Exercise aim: Transcribe each record below character for character.

Stored items from a collection
---

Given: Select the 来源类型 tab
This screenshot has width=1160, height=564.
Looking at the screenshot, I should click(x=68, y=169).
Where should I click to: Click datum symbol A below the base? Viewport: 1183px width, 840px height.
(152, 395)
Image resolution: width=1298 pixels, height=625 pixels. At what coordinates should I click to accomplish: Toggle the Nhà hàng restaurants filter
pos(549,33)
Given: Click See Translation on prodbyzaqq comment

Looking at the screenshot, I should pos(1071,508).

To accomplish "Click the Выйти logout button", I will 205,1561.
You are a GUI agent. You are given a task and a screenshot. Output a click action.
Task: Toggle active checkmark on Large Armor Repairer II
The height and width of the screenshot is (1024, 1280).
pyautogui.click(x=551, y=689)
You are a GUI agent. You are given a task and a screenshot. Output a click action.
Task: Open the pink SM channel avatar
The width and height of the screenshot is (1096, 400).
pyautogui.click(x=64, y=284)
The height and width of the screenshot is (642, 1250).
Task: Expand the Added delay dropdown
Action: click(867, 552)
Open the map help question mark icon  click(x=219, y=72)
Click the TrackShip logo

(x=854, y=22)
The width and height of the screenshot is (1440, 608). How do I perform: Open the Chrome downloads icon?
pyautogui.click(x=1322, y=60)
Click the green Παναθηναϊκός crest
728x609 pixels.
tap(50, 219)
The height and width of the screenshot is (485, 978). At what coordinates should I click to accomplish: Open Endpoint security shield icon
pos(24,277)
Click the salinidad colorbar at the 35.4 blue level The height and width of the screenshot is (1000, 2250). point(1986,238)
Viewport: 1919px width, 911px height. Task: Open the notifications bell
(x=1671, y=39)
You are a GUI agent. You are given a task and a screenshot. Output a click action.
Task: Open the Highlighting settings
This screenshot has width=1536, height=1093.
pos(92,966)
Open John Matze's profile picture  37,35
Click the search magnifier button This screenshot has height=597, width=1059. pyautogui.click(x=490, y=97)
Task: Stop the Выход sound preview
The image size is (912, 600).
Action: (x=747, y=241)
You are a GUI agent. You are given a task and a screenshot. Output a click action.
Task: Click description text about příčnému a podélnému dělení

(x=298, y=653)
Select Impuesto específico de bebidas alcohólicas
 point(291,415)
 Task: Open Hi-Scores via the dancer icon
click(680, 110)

---

Solution:
Given: Select the 来源类型 tab
This screenshot has width=1160, height=564.
Looking at the screenshot, I should click(x=68, y=169).
Where should I click to: Click datum symbol A below the base? Viewport: 1183px width, 840px height.
(152, 395)
Image resolution: width=1298 pixels, height=625 pixels. At what coordinates should I click to accomplish: Toggle the Nhà hàng restaurants filter
pos(549,33)
Given: Click See Translation on prodbyzaqq comment

Looking at the screenshot, I should pos(1071,508).

To accomplish "Click the Выйти logout button", I will 205,1561.
You are a GUI agent. You are given a task and a screenshot. Output a click action.
Task: Toggle active checkmark on Large Armor Repairer II
The height and width of the screenshot is (1024, 1280).
pyautogui.click(x=551, y=689)
You are a GUI agent. You are given a task and a screenshot. Output a click action.
Task: Open the pink SM channel avatar
The width and height of the screenshot is (1096, 400).
pyautogui.click(x=64, y=284)
The height and width of the screenshot is (642, 1250).
Task: Expand the Added delay dropdown
Action: click(867, 552)
Open the map help question mark icon  click(x=219, y=72)
Click the TrackShip logo

(x=854, y=22)
The width and height of the screenshot is (1440, 608). How do I perform: Open the Chrome downloads icon?
pyautogui.click(x=1322, y=60)
Click the green Παναθηναϊκός crest
728x609 pixels.
tap(50, 219)
The height and width of the screenshot is (485, 978). At what coordinates should I click to accomplish: Open Endpoint security shield icon
pos(24,277)
Click the salinidad colorbar at the 35.4 blue level The height and width of the screenshot is (1000, 2250). point(1986,238)
Viewport: 1919px width, 911px height. Task: Open the notifications bell
(x=1671, y=39)
You are a GUI agent. You are given a task and a screenshot. Output a click action.
Task: Open the Highlighting settings
This screenshot has width=1536, height=1093.
pos(92,966)
Open John Matze's profile picture  37,35
Click the search magnifier button This screenshot has height=597, width=1059. pyautogui.click(x=490, y=97)
Task: Stop the Выход sound preview
The image size is (912, 600).
Action: (x=747, y=241)
You are a GUI agent. You are given a task and a screenshot. Output a click action.
Task: Click description text about příčnému a podélnému dělení

(x=298, y=653)
Select Impuesto específico de bebidas alcohólicas
 point(291,415)
 Task: Open Hi-Scores via the dancer icon
click(680, 110)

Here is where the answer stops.